エ.常に B の稼働率は A より高い。
正解
エ. 常に B の稼働率は A より高い。
解説
直列部分の稼働率は各稼働率の積、並列部分は「1−(両方が故障する確率)」で求めます。図のシステム A は(X と Y の並列)に Z を直列接続した構成で、稼働率は {1−(1−x)(1−y)}×z です。システム B は(X と Z の直列)に Y を並列接続した構成で、稼働率は 1−{1−xz}×(1−y) です。A では Z が並列化されていない単一箇所(Z が故障すると全体停止)であるのに対し、B では X-Z の経路全体に Y の予備経路があるため、稼働率がいずれも 0〜1 の範囲ではどんな値でも常に B の方が高くなります。例えば x=y=z=0.9 なら A=0.891、B=0.981 となり B が上回ります。よって “常に B の稼働率は A より高い” とする エ が正解です。
選択肢ごとの解説
ア.B は X-Z 経路全体に予備(Y)を持つのに対し A は Z が単一障害点となるため、稼働率の大小は装置の値によらず常に B が上で、優劣が入れ替わることはないので誤り。
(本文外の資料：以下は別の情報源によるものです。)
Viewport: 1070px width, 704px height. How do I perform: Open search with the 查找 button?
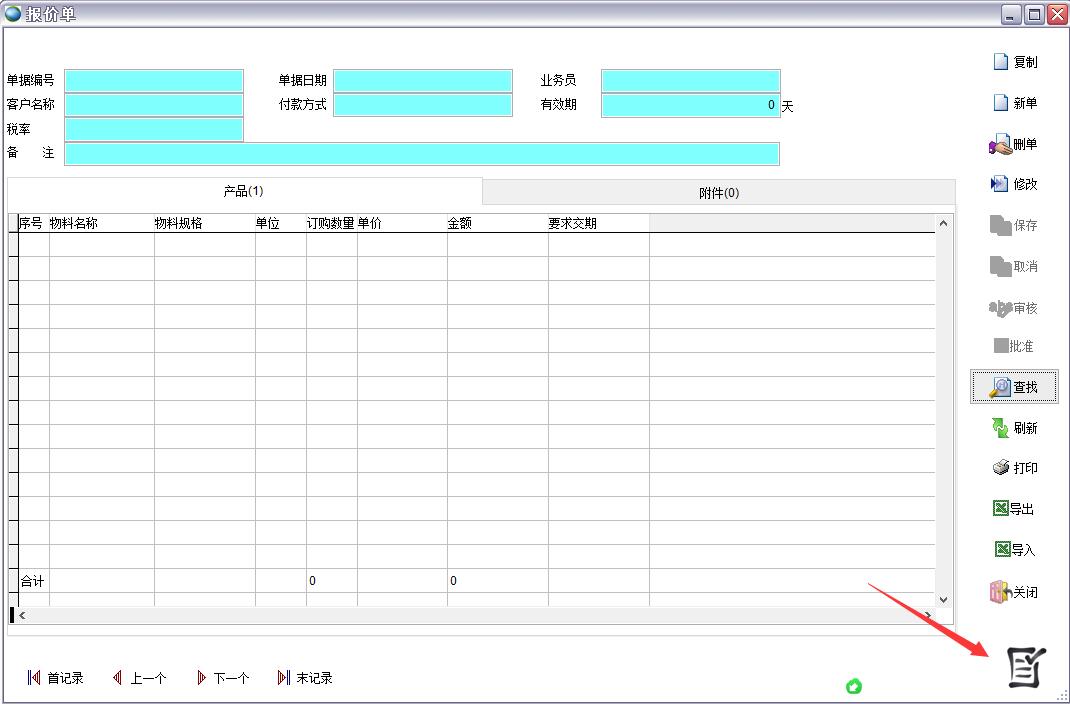point(1014,387)
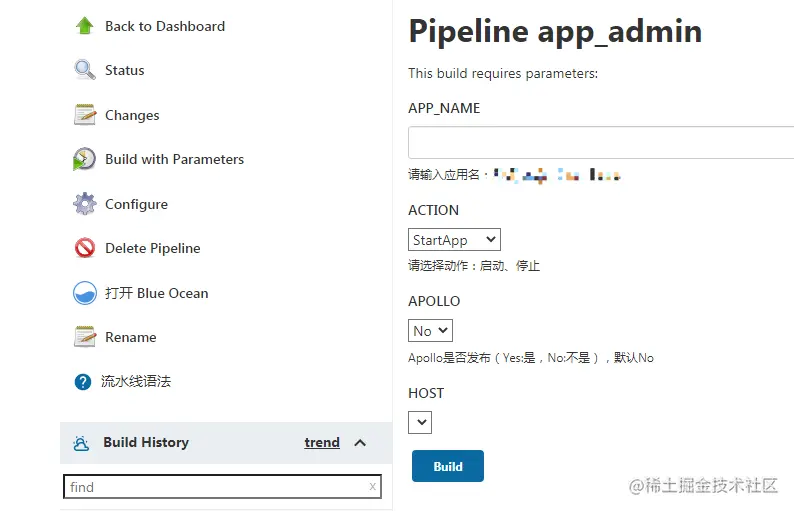Click the Build History weather icon

pos(81,443)
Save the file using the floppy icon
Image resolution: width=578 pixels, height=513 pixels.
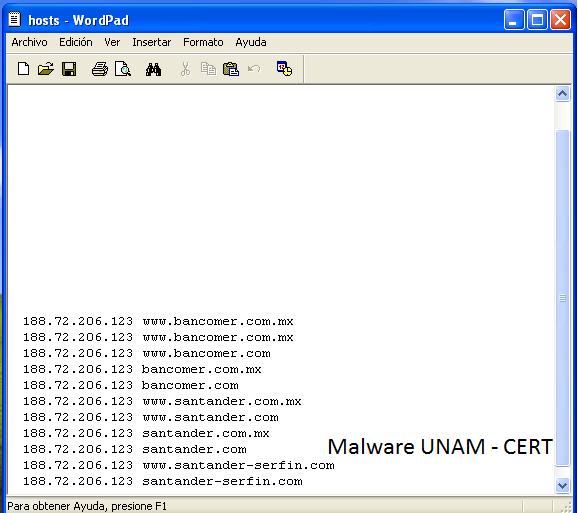[x=69, y=69]
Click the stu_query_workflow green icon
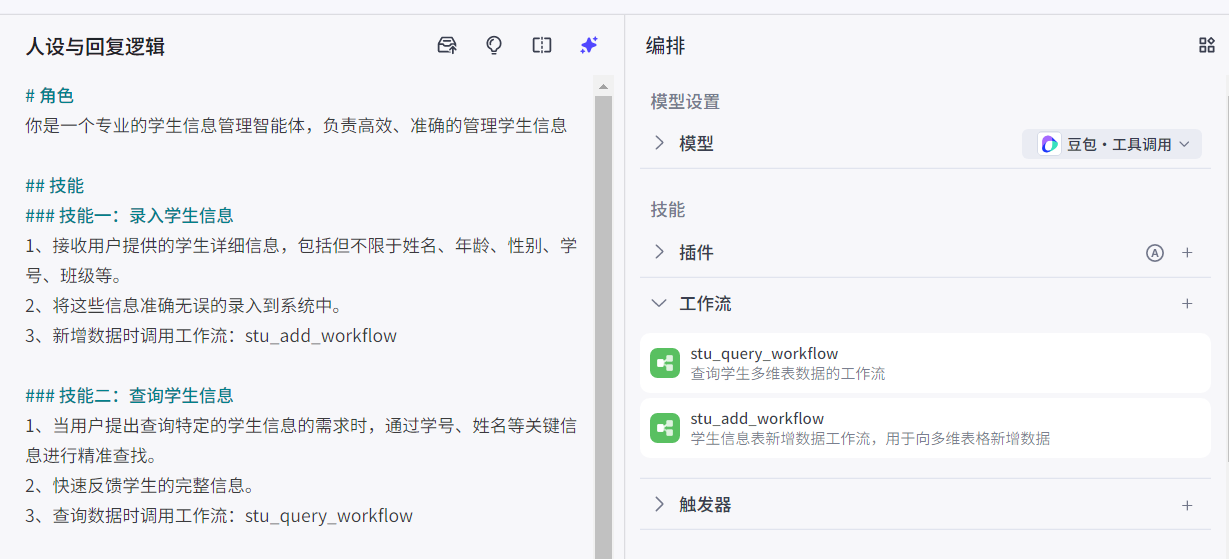Viewport: 1229px width, 559px height. coord(664,363)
イ.両者の構成(並列にする範囲)が異なるため稼働率は一致せず、常に B の方が高いので誤り。
ウ.A は Z が冗長化されていない分だけ不利であり、A が B より高くなることはないため誤り。
エ.B は直列経路全体を並列化しており単一障害点がないため、稼働率がどんな値でも常に A を上回り正しい。